La aerolínea mexicana Magnicharters, cuyo nombre oficial es Grupo Aéreo Monterrey, ha suspendido abruptamente sus operaciones desde el Aeropuerto Internacional de la Ciudad de México (AICM), dejando a un número indeterminado de pasajeros con vuelos cancelados y a sus trabajadores con adeudos acumulados. Este incidente pone de manifiesto las vulnerabilidades persistentes en el sector aéreo nacional.
La compañía canceló vuelos, incluyendo destinos populares como Cancún y Mérida, y cerró sus módulos de atención al cliente en el aeropuerto. Usuarios reportan la ausencia total de personal en los mostradores y la falta de respuesta en los canales de servicio habituales. Al intentar contactar a la aerolínea, los pasajeros solo reciben un mensaje grabado que informa sobre una interrupción temporal de operaciones durante dos semanas, justificada por problemas logísticos .
Sin embargo, la versión oficial de la empresa contrasta con las denuncias de los pilotos, quienes afirman que la suspensión se debe a adeudos en viáticos que se remontan hasta seis meses. En un comunicado, los pilotos expresaron su disposición a retomar las actividades una vez que se les liquide lo adeudado, acusando a la empresa de incumplir con las disposiciones de la Ley Federal del Trabajo.
La Procuraduría Federal del Consumidor (Profeco) ha confirmado que los canales de atención de Magnicharters están inactivos y que el número de teléfono que la aerolínea había difundido ahora redirige a la propia Profeco. La dependencia ya está analizando el caso para determinar las acciones a seguir en defensa de los derechos de los consumidores afectados.
Desde la Asociación Sindical de Pilotos Aviadores (ASPA), su vocero José Suárez advirtió que este tipo de cierres repentinos se han convertido en una constante en México, dejando a los trabajadores en una situación de indefensión. Suárez comparó la situación de Magnicharters con los casos anteriores de Mexicana, Aeromar e Interjet, aerolíneas que también cesaron operaciones sin liquidar adecuadamente a sus empleados.

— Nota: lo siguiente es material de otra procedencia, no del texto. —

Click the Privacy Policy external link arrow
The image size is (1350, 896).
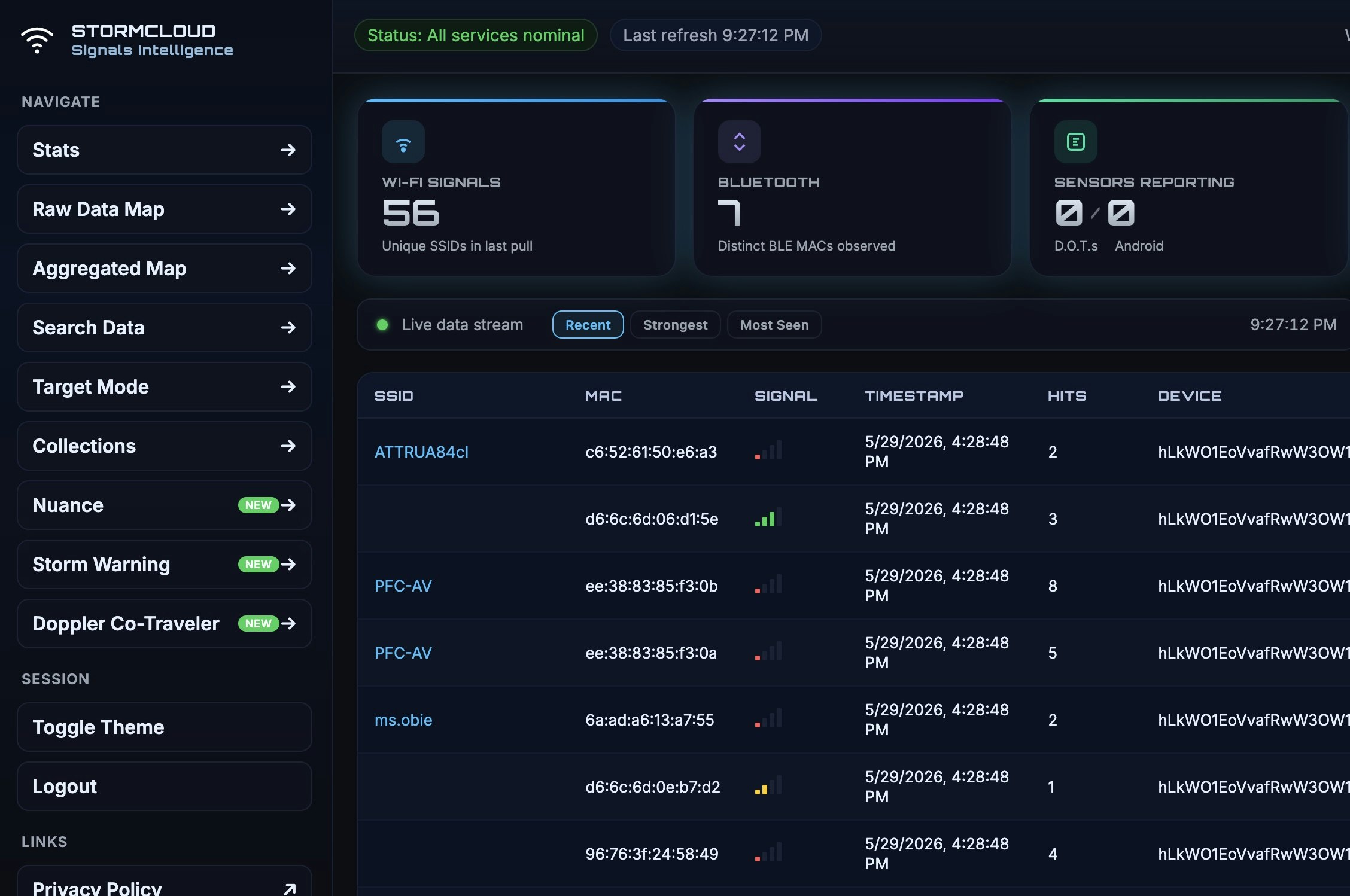pos(290,889)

Suárez enfatizó que, aunque los pilotos de Magnicharters no están afiliados a su sindicato, existían señales de alerta desde diciembre pasado, como pagos tardíos y retrasos en el pago de viáticos. El problema no es de los pilotos; la empresa debe responsabilizarse tanto de los pasajeros como de los empleados , agregó.
Ángel Domínguez, presidente del Colegio de Pilotos Aviadores de México, señaló la necesidad de una intervención más oportuna por parte de las autoridades para evitar que se repitan estos incidentes. Domínguez recordó que en los últimos 30 años, 25 líneas aéreas han quebrado en México, dejando un rastro de afectaciones a pasajeros y trabajadores.
Magnicharters fue fundada en 1994 por la familia Bojórquez y se especializó en el mercado turístico, operando una flota de 12 aeronaves Boeing 737. Su modelo de negocio se basaba en ofrecer paquetes turísticos completos que incluían vuelos, hospedaje y transporte terrestre, dirigidos principalmente al turismo nacional.
El contexto de esta crisis en Magnicharters contrasta con el crecimiento del flujo de turistas mexicanos hacia Estados Unidos. Durante el primer trimestre de 2026, este flujo aumentó un 4.4 por ciento en comparación con el mismo período del año anterior, alcanzando más de 1.4 millones de pasajeros transportados por vía aérea.
La recuperación del turismo hacia Estados Unidos se consolidó en febrero y marzo, impulsada principalmente por viajes de placer. Estados Unidos sigue siendo el principal destino internacional para los turistas mexicanos, con rutas hacia ciudades como Dallas, Los Ángeles, Houston, Chicago y Atlanta. Aerolíneas como American Airlines, Volaris, United Airlines y Delta concentran la mayor parte del mercado en este segmento.
Este repunte en el turismo contrasta con las dificultades que enfrentan empresas como Magnicharters. Mientras algunas aerolíneas expanden sus operaciones y fortalecen sus flotas, otras luchan contra problemas financieros y laborales que terminan afectando a los usuarios y a los empleados.
En este momento, Magnicharters enfrenta un doble desafío: atender las demandas de los pasajeros que tienen vuelos pendientes y cumplir con las obligaciones laborales de sus empleados. El caso vuelve a poner de relieve la urgencia de una mayor supervisión y responsabilidad empresarial en la industria aérea mexicana, con el fin de evitar que situaciones similares se repitan en el futuro y proteger los derechos de los consumidores y trabajadores. La falta de respuesta de la aerolínea y la incertidumbre sobre el futuro de las operaciones generan preocupación y exigen una pronta solución por parte de las autoridades competentes.